The shipbuilding industry serves as an important industrial foundation for safeguarding national security and upholding maritime rights and interests. With a solid informatized foundation, an urgent need for transformation, and a manageable level of difficulty to implement, it is a key sector for advancing the fused application of the Industrial Internet.
Reference Guide on the Fused Application of the Industrial Internet in the Shipbuilding Industry, Ministry of Industry and Information Technology, June 5, 2025
China’s shipbuilding industry has entered a new phase of digitalized industrial transformation. A newly released 116-page document from the Ministry of Industry and Information Technology (MIIT), titled the Reference Guide on the Fused Application of the Industrial Internet in the Shipbuilding Industry, lays out a roadmap for applying the Industrial Internet across the entire shipbuilding lifecycle, from research and design to production, delivery, maintenance, and supply chain coordination.
The digital transformation of advanced manufacturing, including heavy industry, has been a core element of Digital China since its elevation to a national strategy in 2017. In this newest phase, MIIT is targeting both the shipbuilding and petrochemical industries for comprehensive Industrial Internet integration. That pairing suggests that the shipbuilding initiative is not an isolated pilot, but part of a broader sector-by-sector effort to digitally integrate strategic industrial systems.
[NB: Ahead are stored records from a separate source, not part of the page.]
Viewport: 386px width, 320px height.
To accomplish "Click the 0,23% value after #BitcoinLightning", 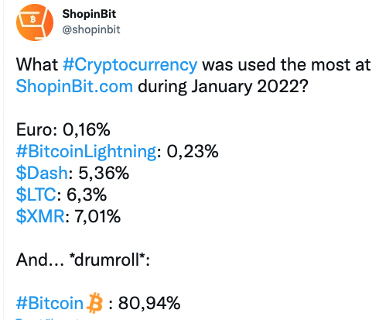I will (x=193, y=151).
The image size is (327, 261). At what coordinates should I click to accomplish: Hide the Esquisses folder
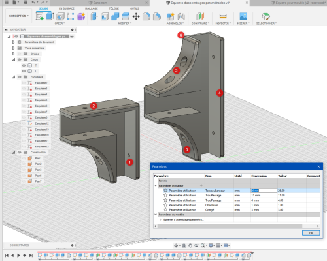pyautogui.click(x=20, y=77)
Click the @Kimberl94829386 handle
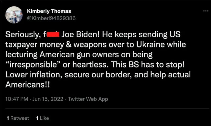The height and width of the screenshot is (126, 211). (x=51, y=18)
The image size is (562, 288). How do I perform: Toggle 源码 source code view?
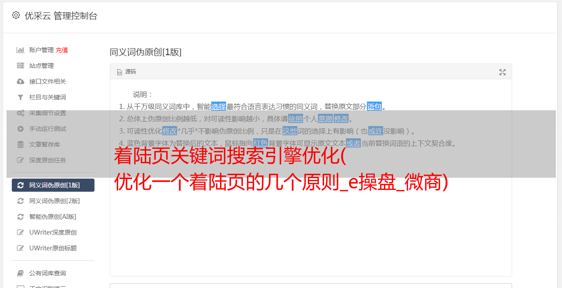point(126,72)
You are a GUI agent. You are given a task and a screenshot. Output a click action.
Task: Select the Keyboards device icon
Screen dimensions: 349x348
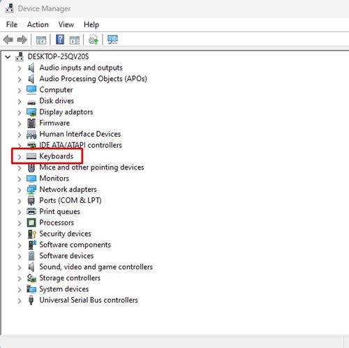(x=31, y=156)
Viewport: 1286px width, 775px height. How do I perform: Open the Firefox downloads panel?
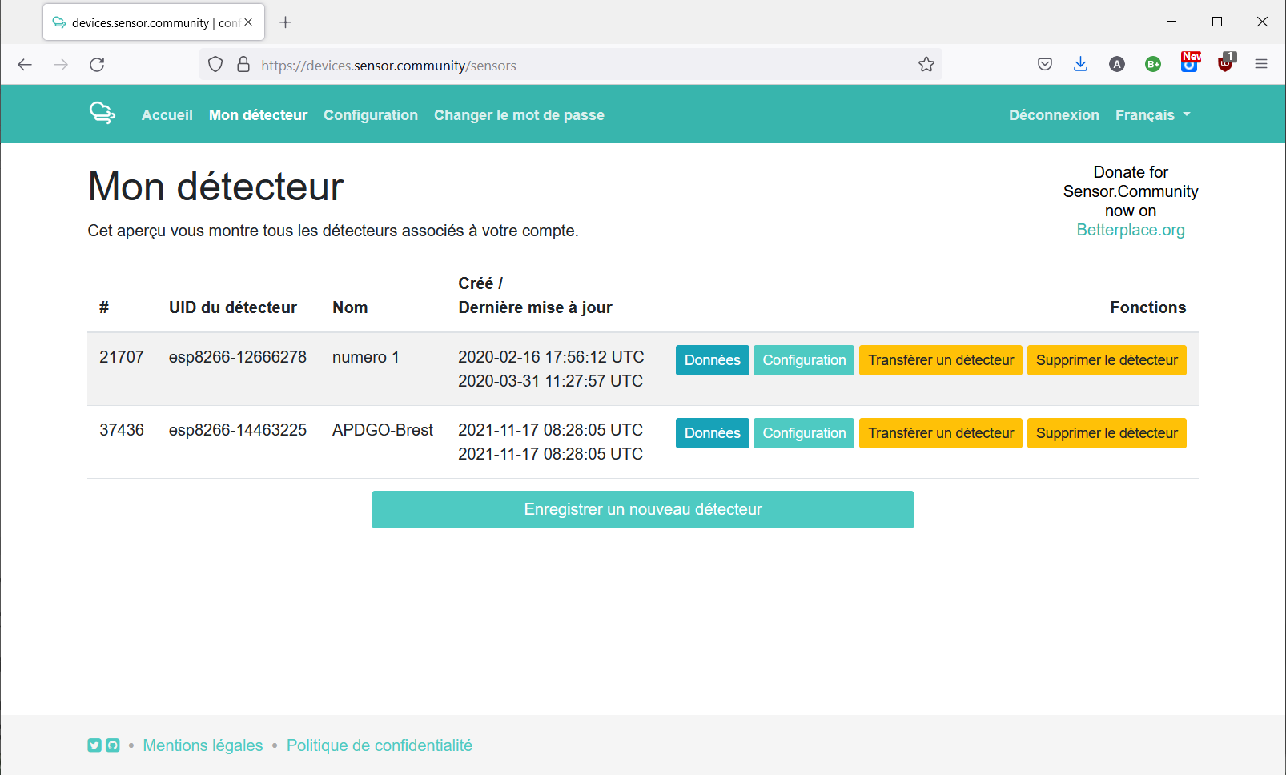coord(1080,65)
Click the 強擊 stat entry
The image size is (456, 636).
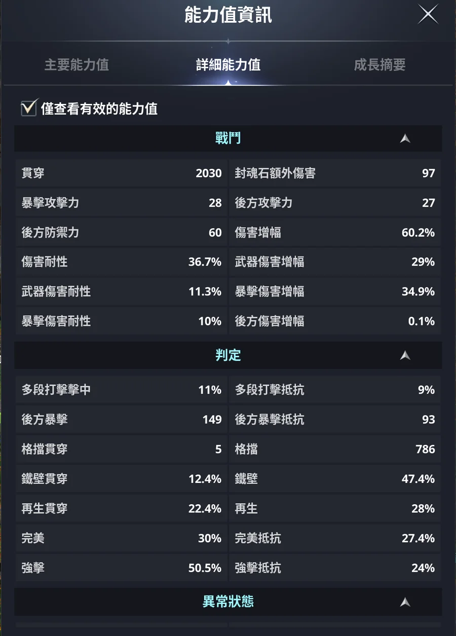click(122, 568)
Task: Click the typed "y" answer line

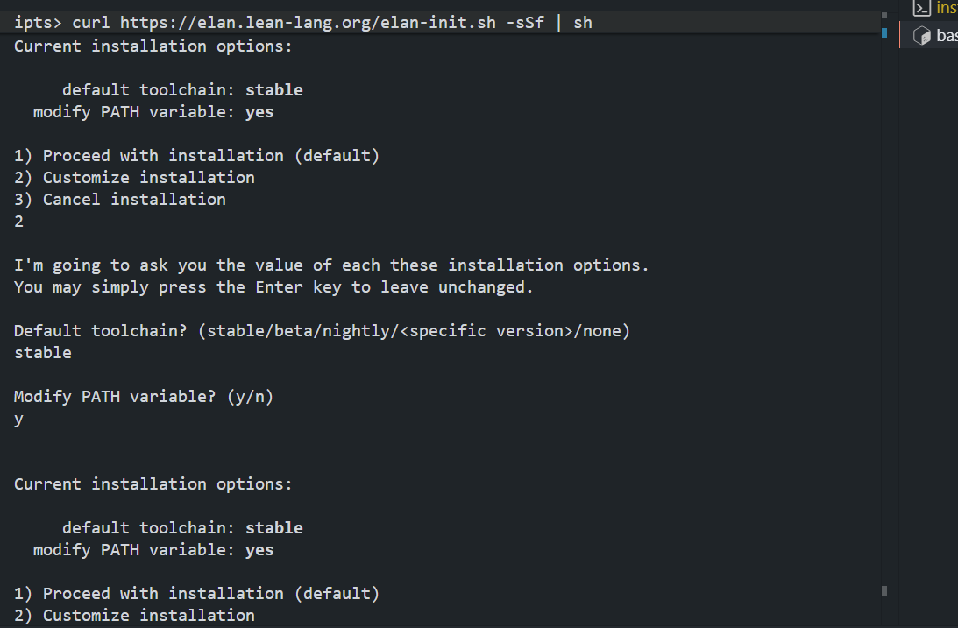Action: (18, 420)
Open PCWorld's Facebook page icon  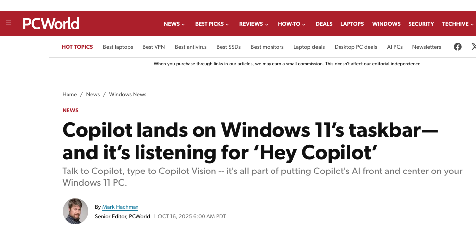click(x=458, y=47)
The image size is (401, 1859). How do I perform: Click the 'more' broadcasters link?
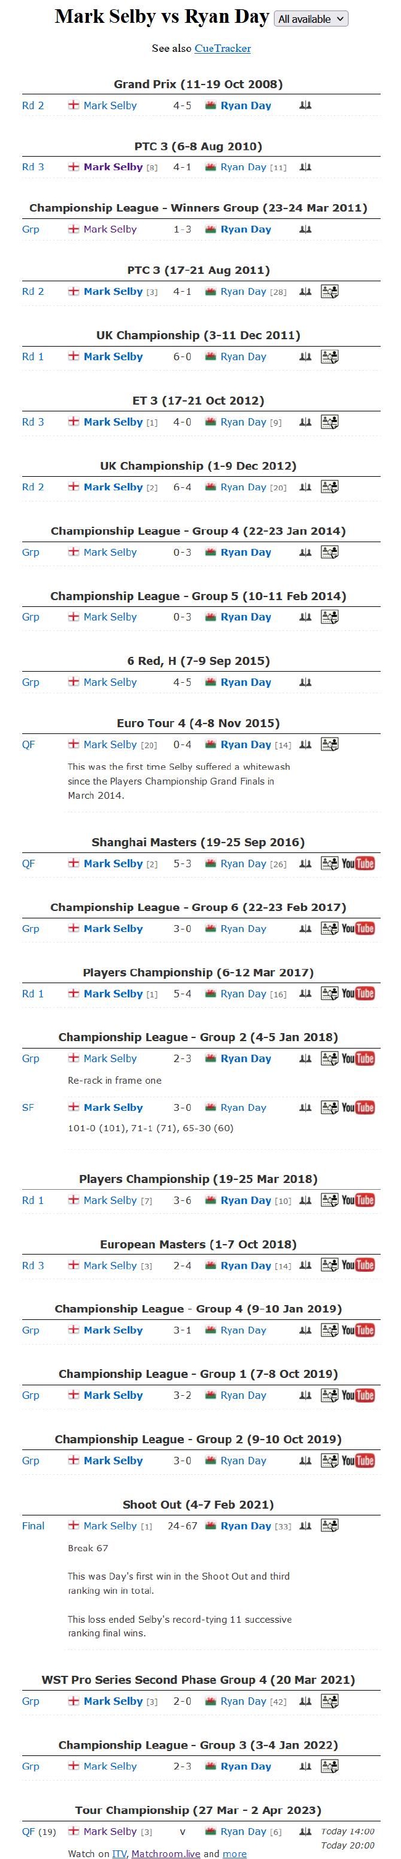click(234, 1853)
The shipbuilding case is especially significant because it brings that broader industrial program into a sector with direct military-civil implications. The guide does not present the shipbuilding initiative as a formal Military-Civil Fusion program, and the term “fused” in its title refers to the fused application of the Industrial Internet. But shipbuilding is a dual-use industry deeply embedded in China’s defense industrial system, connecting commercial shipyards, state-owned industrial groups, research institutes, supply chains, maritime industries, and defense industries. Applying the Industrial Internet across this full system therefore has visible military-civil implications, even where the formal title is absent.
This may also point toward a broader evolution in Military-Civil Fusion (MCF) itself. Earlier approaches to MCF often emphasized lists of firms, factories, research institutes, dual-use technologies, or procurement relationships. The shipbuilding guide suggests a more systemic model: using digital platforms, data systems, Industrial Internet infrastructure, and sector-wide coordination mechanisms to integrate entire strategic industrial chains.
This is what makes the guide strategically important. It is not simply a plan to make shipbuilding more digital. It is part of a wider effort to strengthen strategic industrial bases through data, platforms, networks, and intelligent coordination. The result is a useful case study in how Digital China is moving from infrastructure construction and enterprise digitalization toward full industrial-system integration.
A lightly-edited selection of Google Translate excerpts from the “Reference Guide on the Fused Application of the Industrial Internet in the Shipbuilding Industry” can be found here.
A New Phase of Digital China: From Industrial Upgrade to System Integration
The Central Committee and the State Council attach great importance to the development of the Industrial Internet. In recent years, through the concerted efforts of all stakeholders, spanning government, industry, academia, research institutions, and end-users, our country’s Industrial Internet development has gradually established its own conceptual framework, implementation pathways, and tangible achievements.
Reference Guide on the Fused Application of the Industrial Internet in the Shipbuilding Industry, Ministry of Industry and Information Technology, June 5, 2025
China’s shipbuilding sector now appears to be one of the clearest public examples of a dual-use, defense-relevant industry undergoing system-wide Industrial Internet transformation. The MIIT reference guide positions shipbuilding not merely as a legacy industry in need of modernization, but as a strategic testbed for the next stage of Digital China.
The significance lies in scope. Rather than digitalizing individual firms, workshops, or isolated production processes, the guide seeks to connect the shipbuilding industrial chain into a continuous, data-driven system. Suppliers, shipyards, research institutes, design units, platform providers, and downstream users are to be linked through networks, platforms, identifiers, data systems, and intelligent decision-making tools.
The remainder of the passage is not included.